Parses p one or more times.

byteparsing.parsers.some_char_0(p: Parser) Parser

Parses one or more characters; doesn’t return a value, just moves the cursor for later flushing.

byteparsing.parsers.text_literal(x: str) Parser

Parses the contents of x encoded by the encoding given in the cursor.

byteparsing.parsers.text_one_of(x: str) Parser

Parses any of the characters in x.

byteparsing.parsers.tokenize(p: Parser) Parser

Parses p, clearing surrounding whitespace.

byteparsing.parsers.using_config(f)

Use this decorator to pass the config as a keyword argument to a parser generator.

byteparsing.parsers.value(x) Parser

Parses to value x without taking input.

byteparsing.parsers.with_config(p: Parser, **kwargs) Parser

Creates a config object at the bottom of the auxiliary stack. The config will be a empty dictionary. The resulting parser should be the outer-most parser being used.

byteparsing.array.array(dtype: dtype, size: int) Parser

Reads the next sizeof(dtype) * product(shape) bytes from the cursor and interprets them as numeric binary data.

byteparsing.array.binary_value(dtype: dtype)
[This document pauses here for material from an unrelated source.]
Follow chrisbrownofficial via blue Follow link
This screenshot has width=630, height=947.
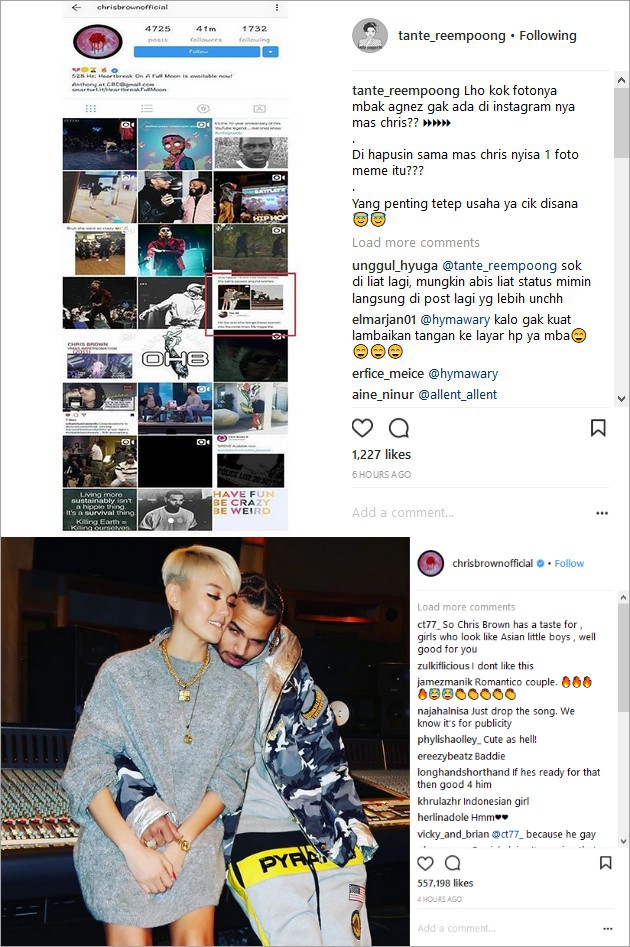point(569,563)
Parses a single binary value of the given dtype.

Trampoline

The trampoline is a pattern for running recursive algorithms on the heap. A trampolined function returns either another Trampoline object or some result. If we get a Trampoline object, the loop continues. This technique allows for the expression of tail-recursive functions without running into stack overflow errors.

class byteparsing.trampoline.Call(p: Callable[[...], Union[Tuple[Any, Cursor, Any], Trampoline]], cursor: Cursor, aux: Any)

Stores a delayed call to a parser. Part of the parser trampoline.

class byteparsing.trampoline.Parser(func: Optional[Callable[[...], Union[Tuple[Any, Cursor, Any], Trampoline]]])

Wrapper for parser functions.

class byteparsing.trampoline.Trampoline

Base class implementing the trampoline loop structure.

invoke()

Invoke the trampoline.

byteparsing.trampoline.bind(p: Parser, f: Callable[[Any], Parser]) Parser

Call parser p and feed result to function f, which should create a new parser. The Parser class defines the >> operator as an alias for bind.

Together with value this defines a monad on Parser.

If you are unfamiliar with monads, this function can be a bit hard to grasp. However, a tutorial on monads is outside the scope of this document.

The >> operator is one of the primary ways of composing parsers (the other being choice).

byteparsing.trampoline.parser(f: Callable[[Cursor, Any], Union[Tuple[Any, Cursor, Any], Trampoline]])

The parser decorator creates a parser out of a function with the following signature:

@parser
def some_parser(cursor: Cursor, aux: Any) -> tuple[T, Cursor, Any]:
    pass

A parser takes a Cursor object and returns a parsed object together with the updated cursor. The aux object is used to pass around auxiliary state.

This decorator function is an alias for Parser.__init__.